● Work to complete
Please output the entries below exactly as they are.

↓↓↓

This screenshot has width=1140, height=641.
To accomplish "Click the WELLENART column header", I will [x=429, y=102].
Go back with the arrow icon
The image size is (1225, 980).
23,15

↑↑↑

● Your solution
This screenshot has width=1140, height=641.
To accomplish "Click the WELLENART column header", I will [x=429, y=102].
Go back with the arrow icon
The image size is (1225, 980).
23,15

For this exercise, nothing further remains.